C’est un cri sourd qui nous parvient du High Desert californien. Landroid, le projet viscéral porté par Cooper Gillespie et Greg Gordon, vient de dévoiler « Autonomous », premier souffle d’un album à paraître le 12 juin prochain : Constellation. Plus qu’un simple morceau de rock atmosphérique, ce titre agit comme une autopsie émotionnelle menée à vif.
Le récit nous place dans l’intimité d’un homme à son crépuscule. Suspendu dans l’immensité spatiale, il regarde la Terre s’éloigner alors qu’il bascule inexorablement vers le soleil. Dans cette chute finale, nulle place pour les regrets larmoyants ; seule subsiste une honnêteté dévastatrice. On y croise les fantômes de la solitude, l’alcool amer et ce constat glaçant : avoir survécu plutôt que d’avoir réellement vibré.
Le cœur de « Autonomous » bat dans cette interrogation centrale : nos choix nous appartiennent-ils vraiment ? À travers l’histoire de ce père dont l’ombre plane sur l’œuvre, Gillespie explore la mécanique des schémas hérités. L’homme se croyait libre, indépendant, alors qu’il ne faisait que réciter un script paternel jamais remis en question.

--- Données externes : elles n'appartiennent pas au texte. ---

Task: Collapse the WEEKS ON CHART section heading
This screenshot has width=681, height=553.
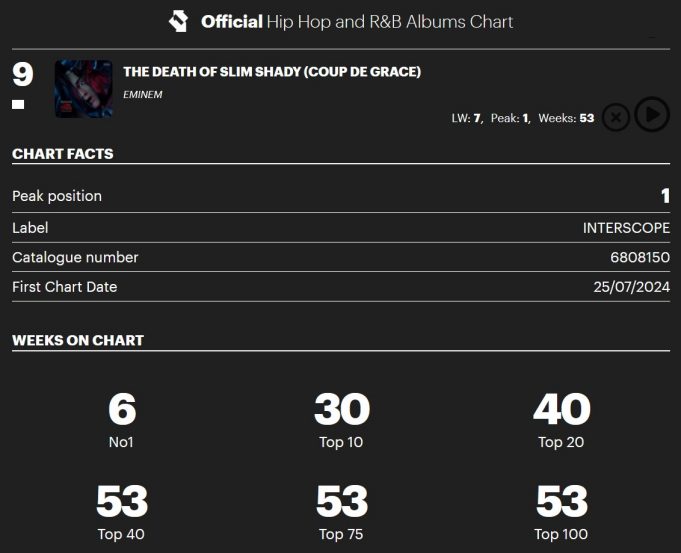Action: (78, 341)
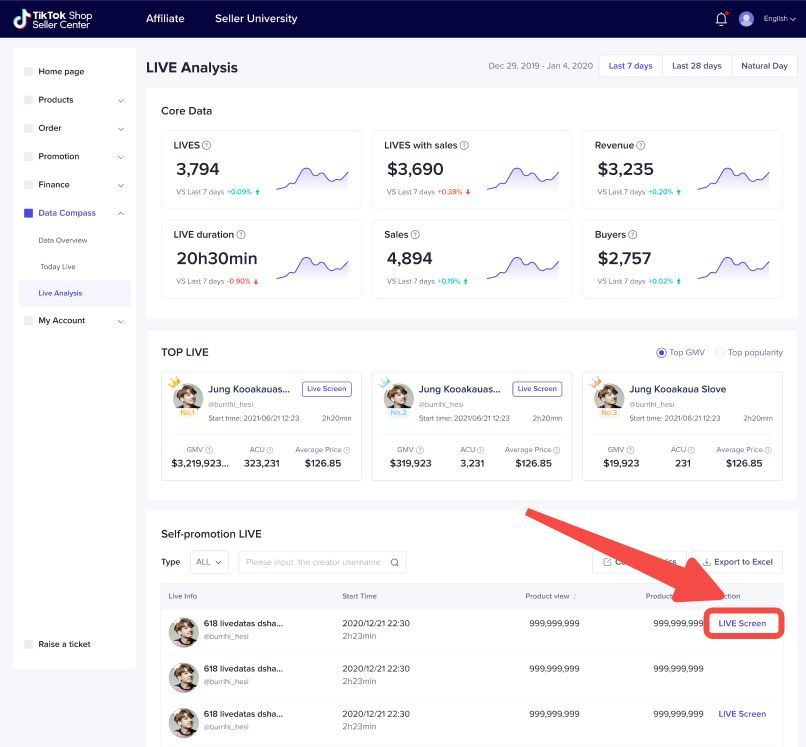Click the TikTok Shop Seller Center logo
Viewport: 806px width, 747px height.
(53, 19)
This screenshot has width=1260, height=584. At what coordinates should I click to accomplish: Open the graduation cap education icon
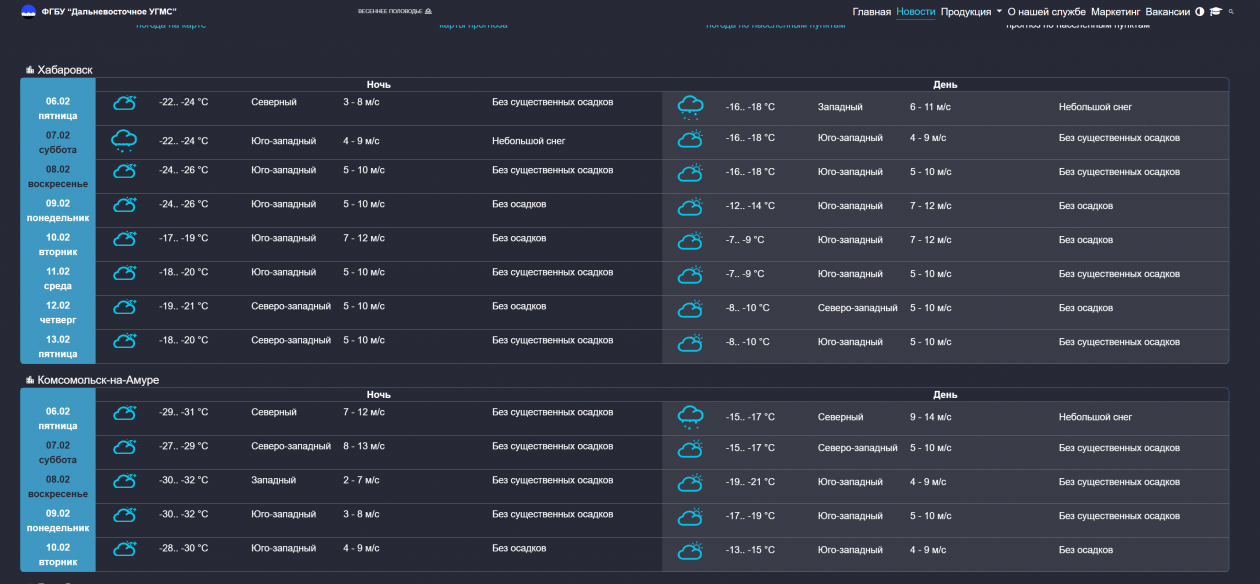tap(1216, 12)
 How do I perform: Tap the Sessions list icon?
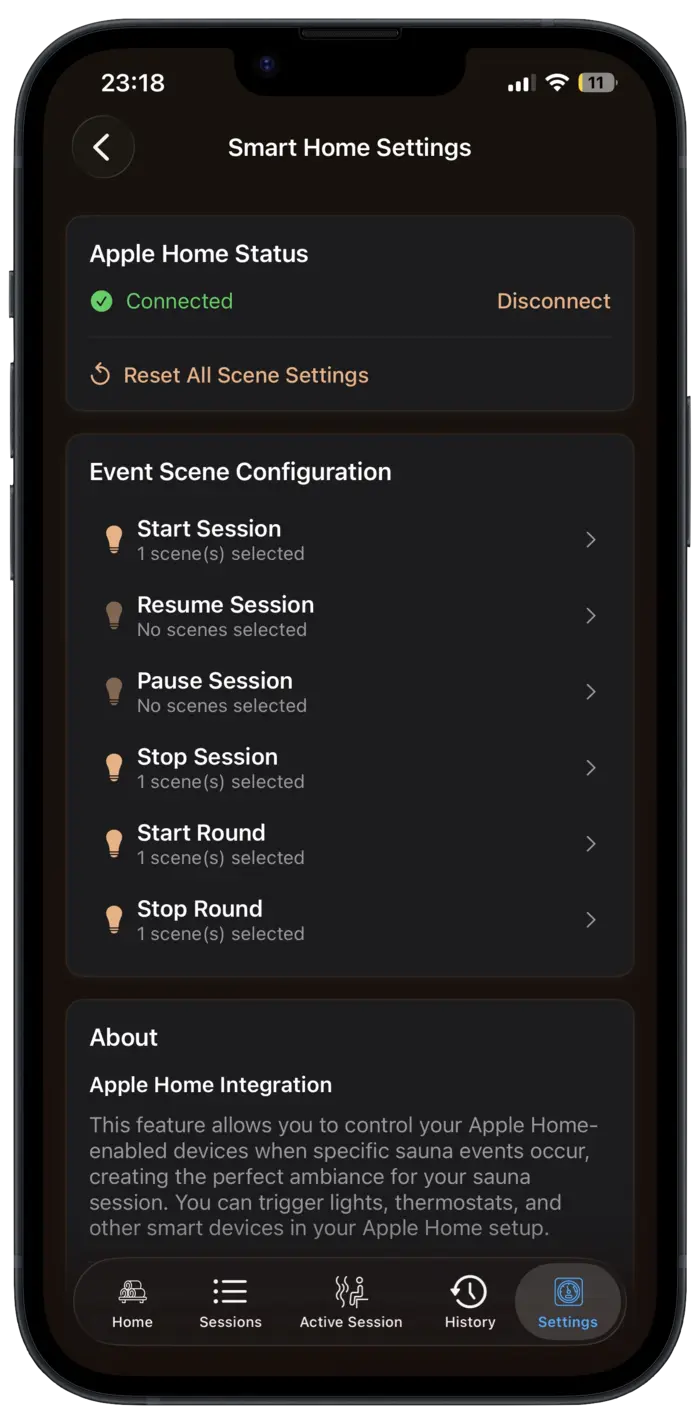pyautogui.click(x=230, y=1290)
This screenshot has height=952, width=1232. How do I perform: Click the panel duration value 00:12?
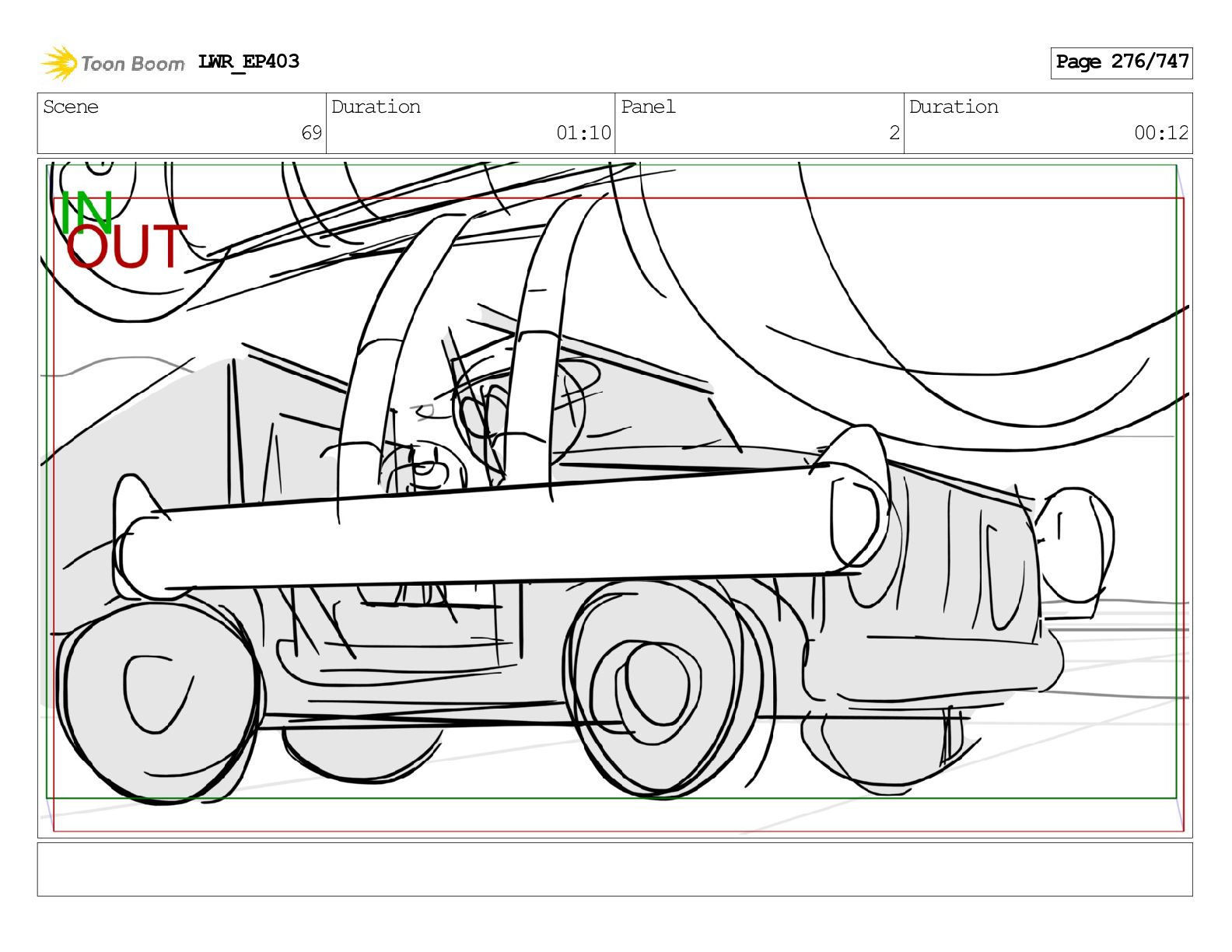click(x=1160, y=133)
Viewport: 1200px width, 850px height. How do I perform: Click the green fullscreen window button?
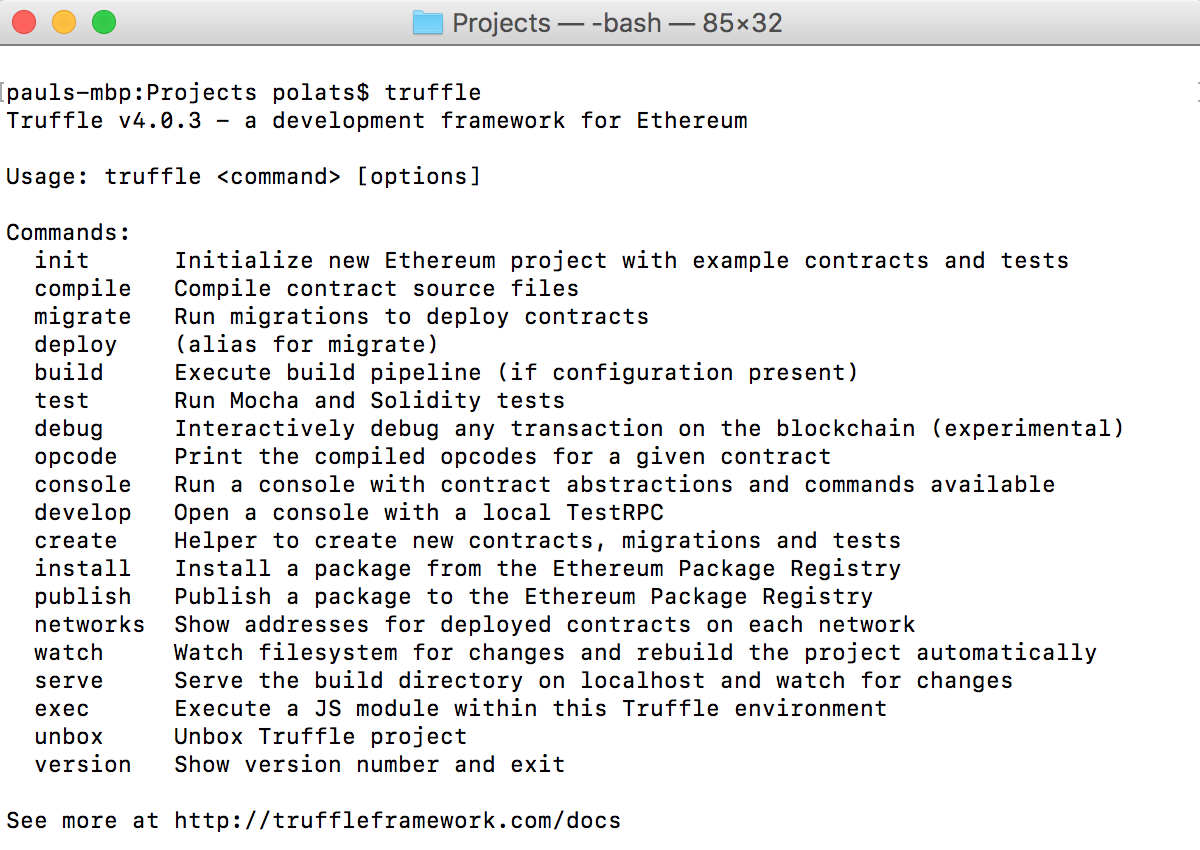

Musicalement, le duo traduit cette errance par des textures immersives où les basses distordues répondent à des envolées éthérées. C’est une œuvre organique qui ne cherche pas la résolution, mais la vérité. « Autonomous » nous laisse face à cette question que l’on finit tous par poser un jour, face au vent : « Ai-je un jour su quelle force me poussait vers l’avant ? » Une chronique magistrale de l’aliénation domestique.